Brewer parted ways with then bare-chested vocalist Mark Farner in 1999. But, bassist Mel Schacher, lead singer Max Carl, guitarist Bruce Kulick and keyboardist Tim Cashion continue to perform sold-out shows at nationally recognized venues. Both 2009 and 2010 have filled their calendars with sold-out engagements.

In mid 1971 almost 60,000 fans crammed New York’s Shea Stadium for one of Brewer’s most humbling moments. Third release ‘Closer to Home’, a psychedelic epic, blew the inter-galactic roof off the charts. Solid gold ‘We’re An American Band’ (1973) took more than eight grueling months to create, but it cemented the group’s status in rock history, with producer Todd Rundgren’s icing on the cake edgings. Both outrageously pulsating and introspective material appeared there. One in-depth cut ‘The Loneliest Rider’ explored the plight of Native Americans ravaged by Columbus.

Two more solid gold hits; ‘Shine On’ (1974) and ‘All The Girls in the World’ (1975) etched their name further into rock’s tree of eternal life. And, even an unexpected encounter with Frank Zappa resulted in the production of two more obscure, but equally unique releases.

Brewer took a break from Grand Funk Railroad to tour with colleague Bob Seger in the mid 80s and in 2006. Currently, he’s written some new tunes, ‘Sky High’ and ‘Bottle Rocket’ which the band plays in between their most requested hits.

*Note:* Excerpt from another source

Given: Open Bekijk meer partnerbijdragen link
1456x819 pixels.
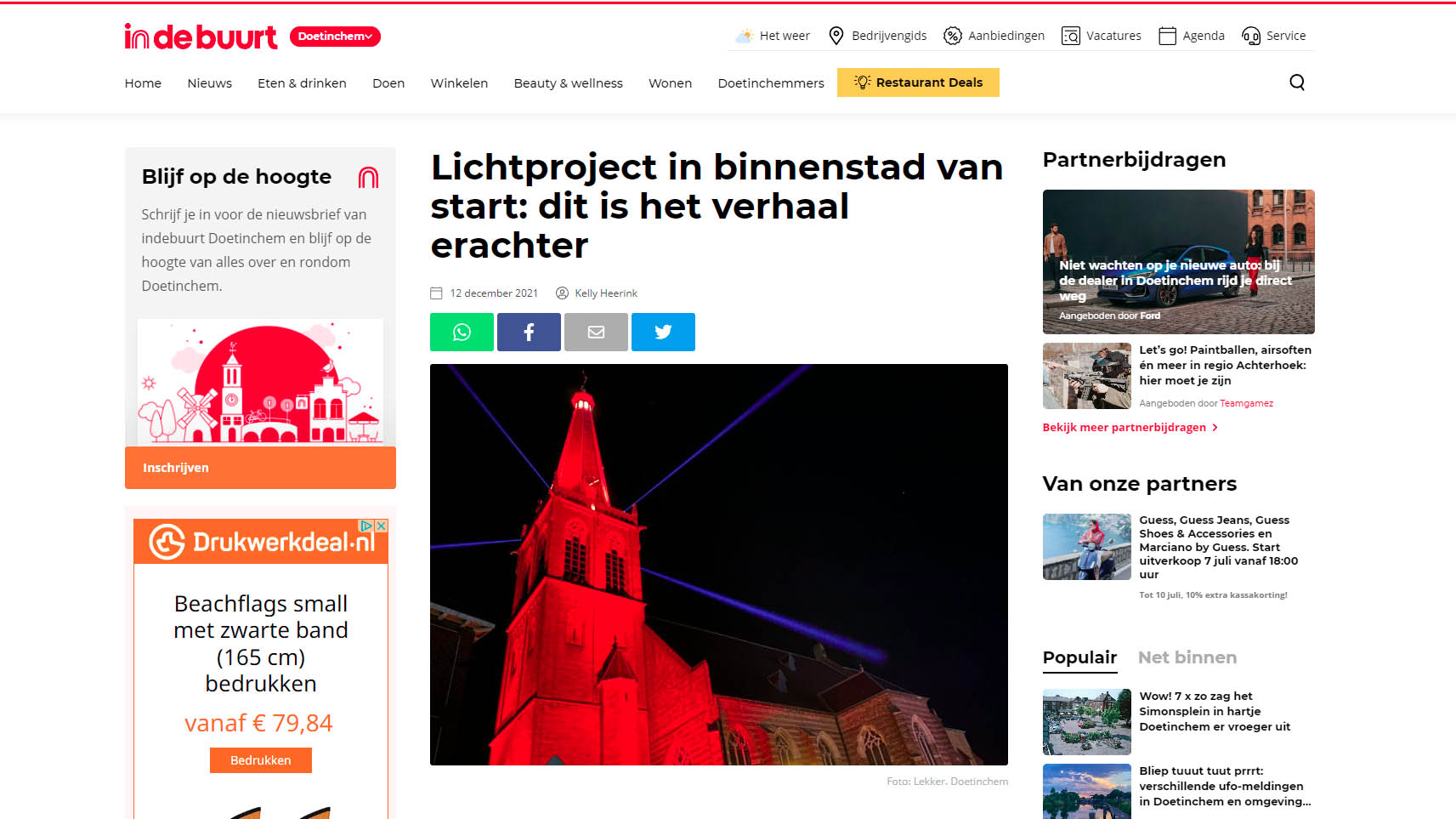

They’ve been referred to as the loudest American rock band ever, which belies the fact that Brewer’s voice, during this phone interview with Pennyblackmusic, is soft and graced with nuance.


PB: Hi, Don.Why do you think Grand Funk has become an American institution?

DB: (Laughs) Wow!

PB: Yeah, let’s start right off..okay, we KNOW it is, but, why?

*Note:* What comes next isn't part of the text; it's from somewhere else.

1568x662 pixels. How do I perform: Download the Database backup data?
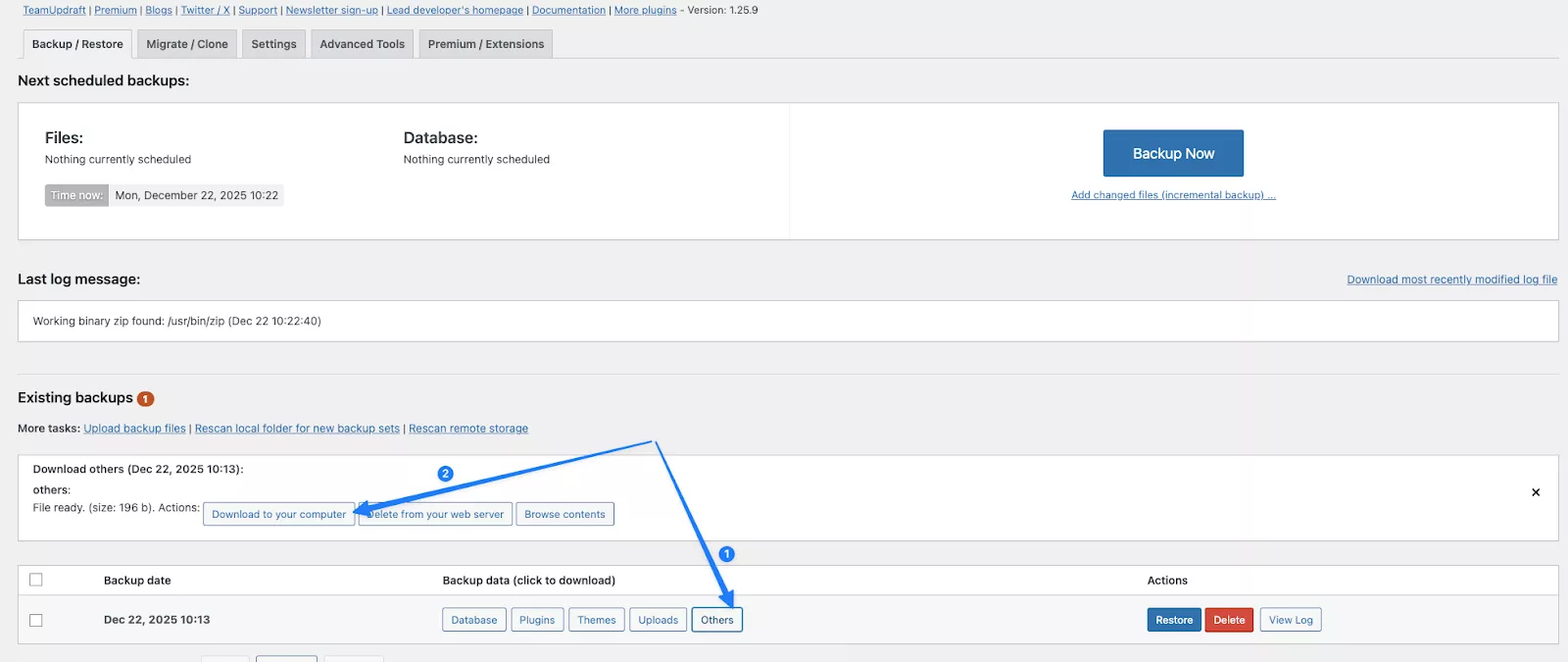tap(474, 620)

DB: Oh, I guess number one is because we’re old. When you become old, you become classic. I really think that the music of Grand Funk. I’ve told others if you go back and listen to it - it has a kind of honesty about it.

And that’s what I hear when I hear one of our songs on the radio. It’s not the greatest recording in the world, it’s not the greatest this, it’s not the greatest that. There is just some kind of honesty about it where it shows three guys from Flint, Michigan, are really putting their heart and soul into what they’re doing.

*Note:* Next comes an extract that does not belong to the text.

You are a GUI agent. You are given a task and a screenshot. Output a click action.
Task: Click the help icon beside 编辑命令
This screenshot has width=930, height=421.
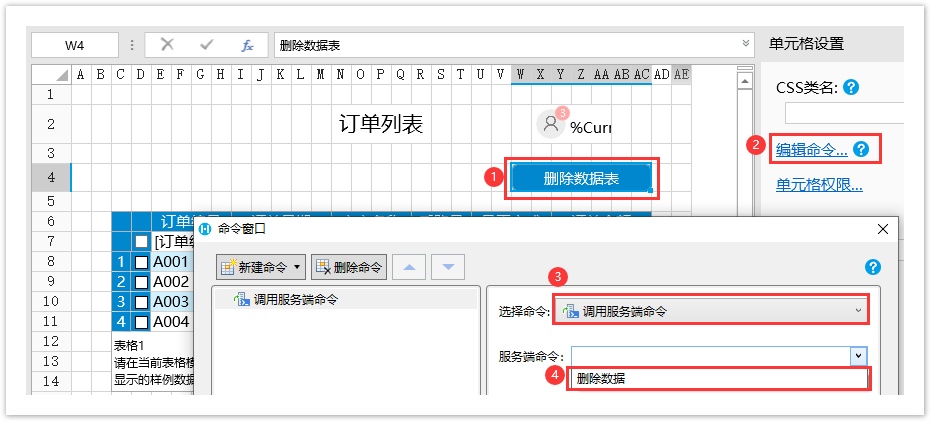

I think that’s what comes across and I think that’s what people still want from the music that we created all these years ago and when we do the shows, now live. It’s always done with a kind of high-energy, forget about your problems, have a good time kind of atmosphere that we create on stage. To this day, so that’s what it’s all about.

I think Grand Funk has always had this way of reaching an audience in that kind of a fashion – that honest approach. So I think that’s what I would attribute it to.

PB: Were you surprised at the success of ‘An American Band?’

DB: Well, actually, yeah, I mean, I remember being in the studio. Y’know I really hadn’t written songs prior to that. I’d co-written a couple of things with Mark (Farner) and I had taken a few stabs at writing and had a couple of songs on albums and stuff, but, we were splitting up with Terry Knight. He was suing us, you know, and we had lost all the money we had made off of gold albums. He took it all, and we were really in a sink or swim mode.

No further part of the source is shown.